|By Hannah Sampson, The Miami
HeraldMcClatchy-Tribune Regional News
Oct. 12, 2012--Classical music can be heard when the jackhammers take a break at 1545 Collins Avenue. The long driveway, blocked off for construction, is concealed in part by a colorful banner-as-art-installation.
The old Royal Palm hotel is coming back to life next week on Miami Beach with a new brand affiliation, $42 million in renovations and a heavy emphasis on local arts organizations.
That includes partnerships with groups including the Museum of Contemporary Art in North Miami, the National YoungArts Foundation and New World Symphony. The hotel has also tapped New York City fashion label Public School and its collaborator in Miami, Max Pierre, to design the uniforms and hold trunk shows at the hotel.
"It helps us create our identity in the local scene," said Patrick Hatton, the hotel's general manager.
Now the James Royal Palm, the 393-room property will reopen to guests Thursday after months of work. It is the third hotel in the upscale James brand, following locations in Chicago and New York. Once everything is finished by late November, the hotel will have two restaurants -- Florida Cookery and Catch -- three bars, three pools and a nightclub. There will also be a children's play area.
Renovations didn't touch the bones of the four-building property, but much of the interior has been completely made over to reflect the brand's style of "warm modernism." Corridors on guest-room floors have wall coverings that look like wood, and rooms are accented in blue and green with mirrors positioned to reflect ocean views.
Lisa Zandee, senior vice president of brand management for operator Denihan, whose portfolio includes the James brand, said the goal was to create space for relaxation as well as typical South Beach vibrancy.
Hatton said special opening rates are around $299 for weekends, but he expects prices in the mid-$300 range during the slow season and mid-$400 to $500 a night during high season.

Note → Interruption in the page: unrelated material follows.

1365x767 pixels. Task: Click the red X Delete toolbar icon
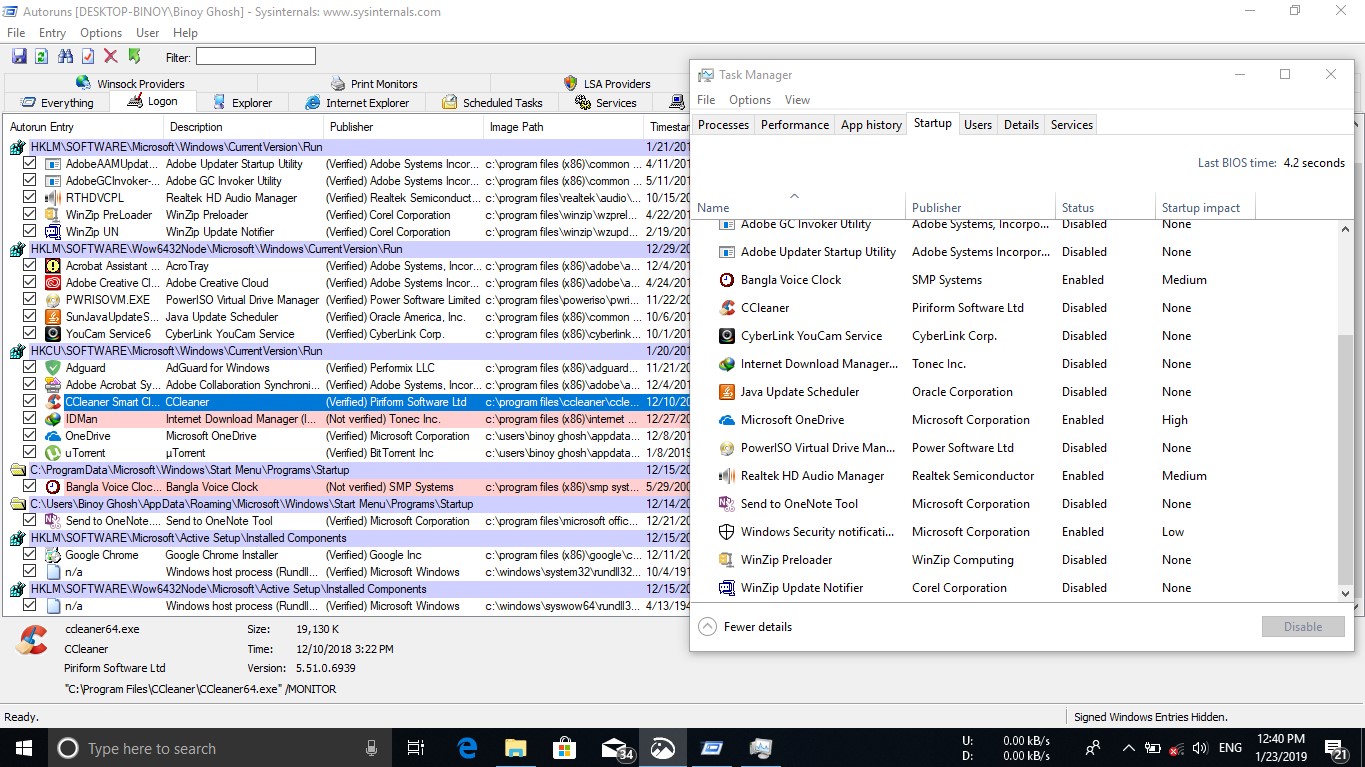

Those prices could be almost double what the hotel used to fetch.
KSL Capital Partners, a private-equity firm, bought the property for $130 million last April from Sunstone Hotel Investors, which had purchased it the previous August through a foreclosure auction. The current version of the hotel, a tear-down and reconstruction of the previous historic structure, opened in 2002 after developer R. Donahue Peebles won the deal to open the country's first majority black-owned hotel.

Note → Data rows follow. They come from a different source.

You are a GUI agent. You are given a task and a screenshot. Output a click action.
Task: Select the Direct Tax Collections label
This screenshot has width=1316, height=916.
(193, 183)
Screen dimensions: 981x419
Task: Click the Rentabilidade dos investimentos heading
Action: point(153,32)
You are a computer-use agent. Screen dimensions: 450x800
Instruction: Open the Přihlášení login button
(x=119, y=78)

Peebles sold most of the hotel in 2005 to investors Guy Mitchell and Robert Falor, who planned to convert it to a condo-hotel. That plan flopped, and the property eventually went into foreclosure.
In its newest life, the hotel will appeal to guests in part because of the arts focus, Hatton said.

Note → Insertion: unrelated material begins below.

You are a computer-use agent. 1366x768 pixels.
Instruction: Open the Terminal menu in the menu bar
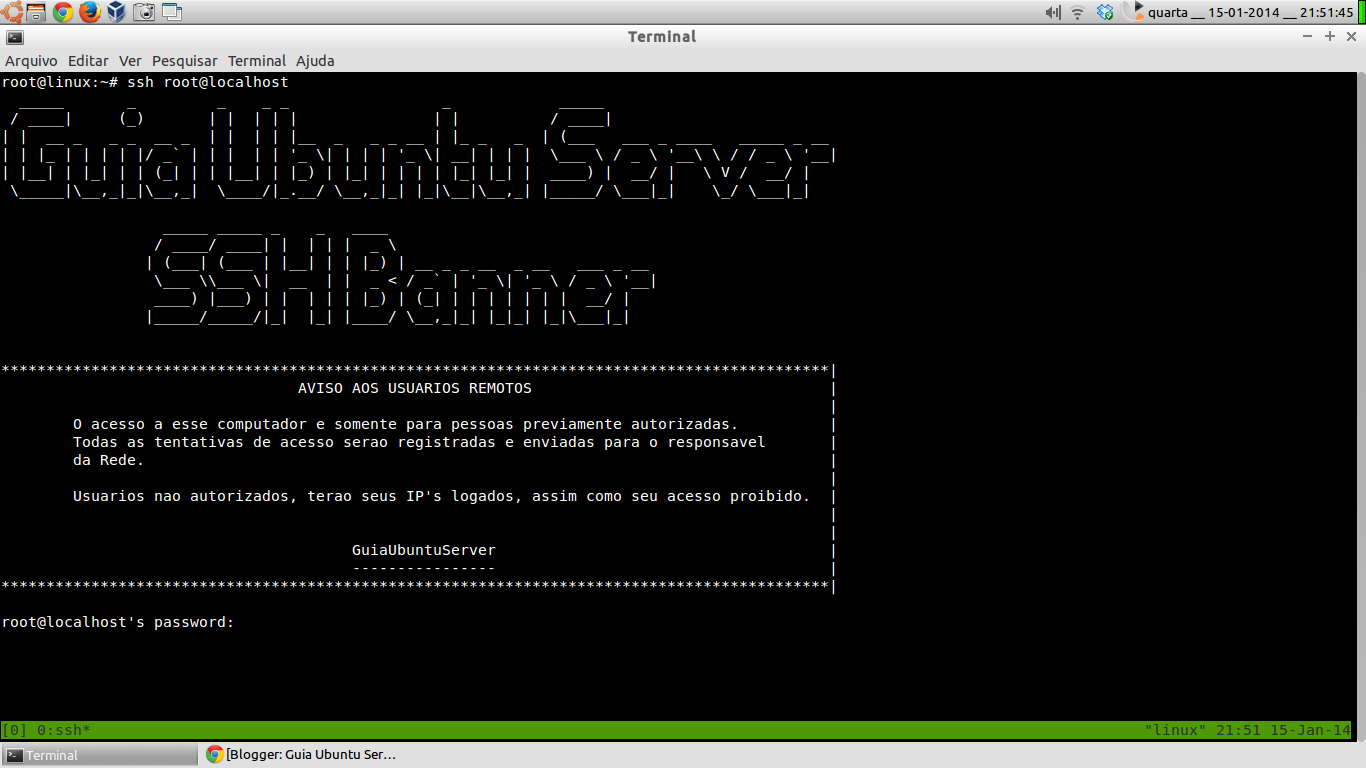(x=257, y=60)
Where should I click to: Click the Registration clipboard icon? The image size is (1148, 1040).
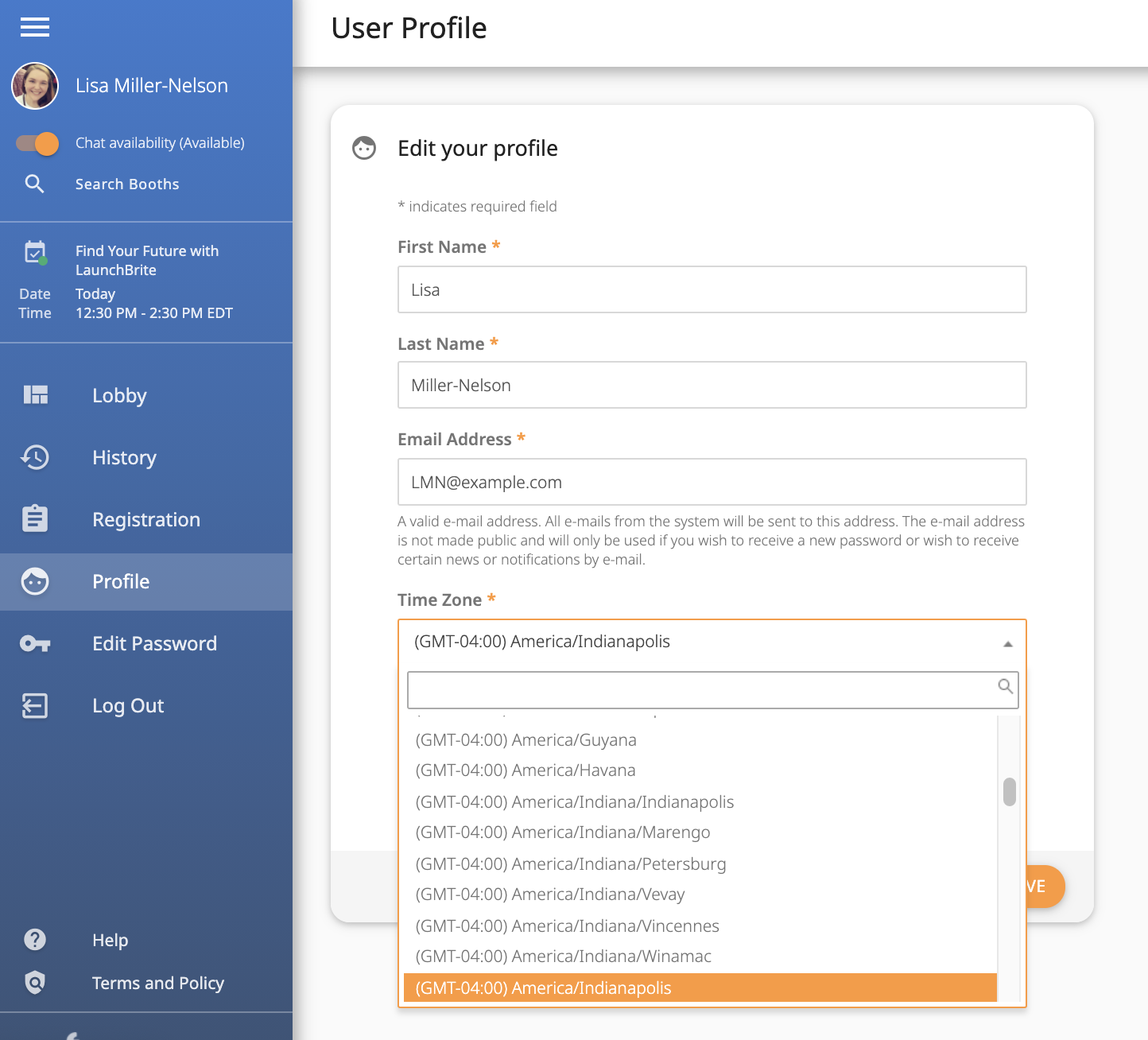pyautogui.click(x=35, y=518)
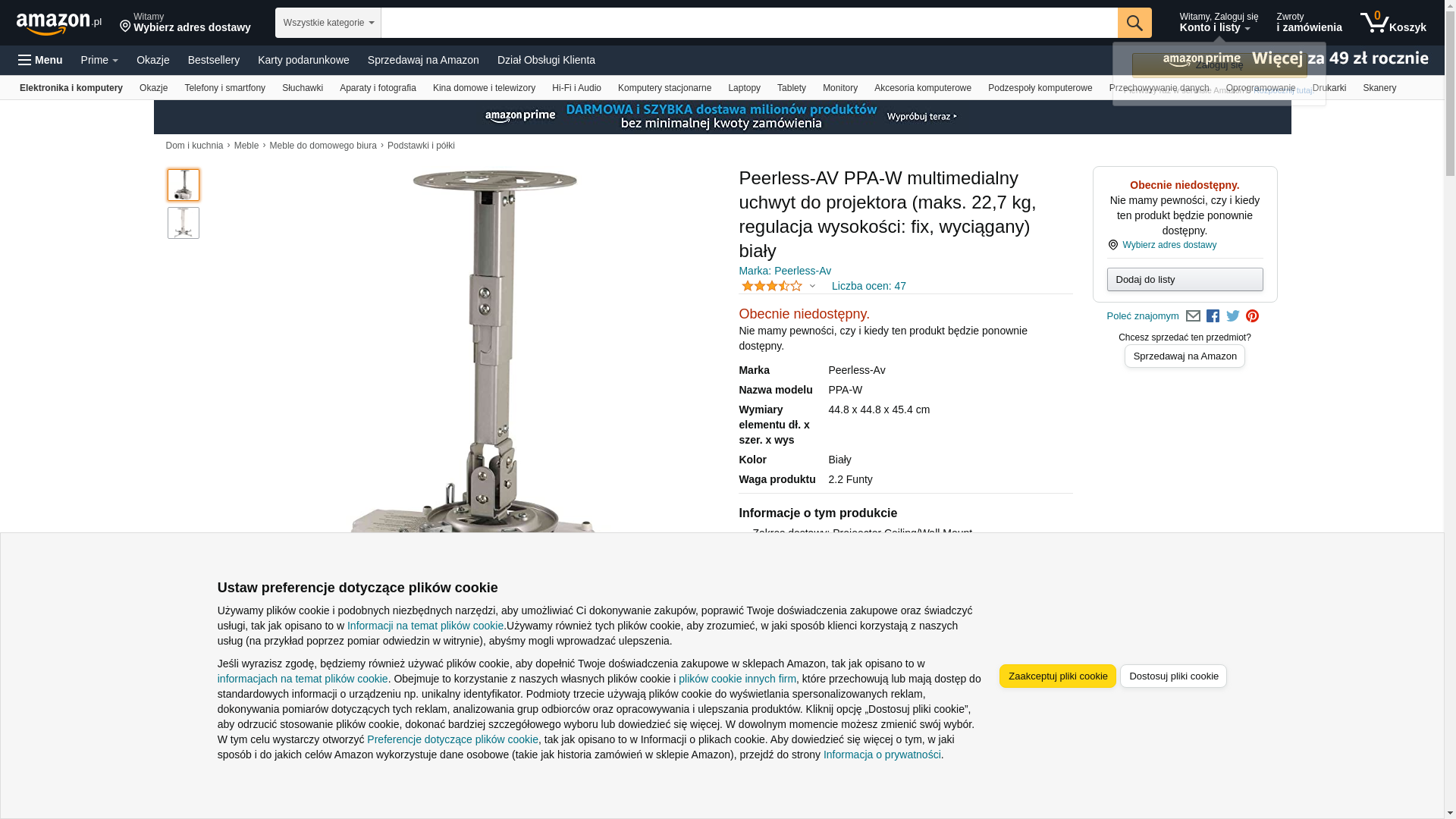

YoungArts alum Lucia Sanchez and her father, Oliver, created the banner that hangs in front of the hotel, and the New World Symphony chose the music that is playing outside -- selections that fellows from the orchestral academy will perform this season. A New World ensemble will perform at the grand opening. As part of the MOCA partnership, local artist Jorge Pantoja is contributing a permanent installation and will show selections of his work later in the year.
Zandee said partnerships with the local groups include free or reduced-rate hotel rooms and space for membership events as well as cash sponsorships.
"I think this is such a progressive concept," said Stacey Glassman Mizener, assistant vice president of development at New World Symphony. "I think that it really makes them stand out in the community in terms of making an investment in the arts."
The hotel is hardly alone in its affection for creativity: The Betsy Hotel nearby is known for its arts focus and the Sagamore up the street calls itself "The Art Hotel."
"Our approach was to be really focused on the local art market," Hatton said. The brand's two other hotels also have an emphasis on arts.
That track record persuaded participating local groups to join forces with the hotel. Paul T. Lehr, executive director of YoungArts, said the organization had been looking for a hotel partner and considered both big chains and small boutiques.
"There was something different about the James," he said. "They really were interested in making the arts part of their brand."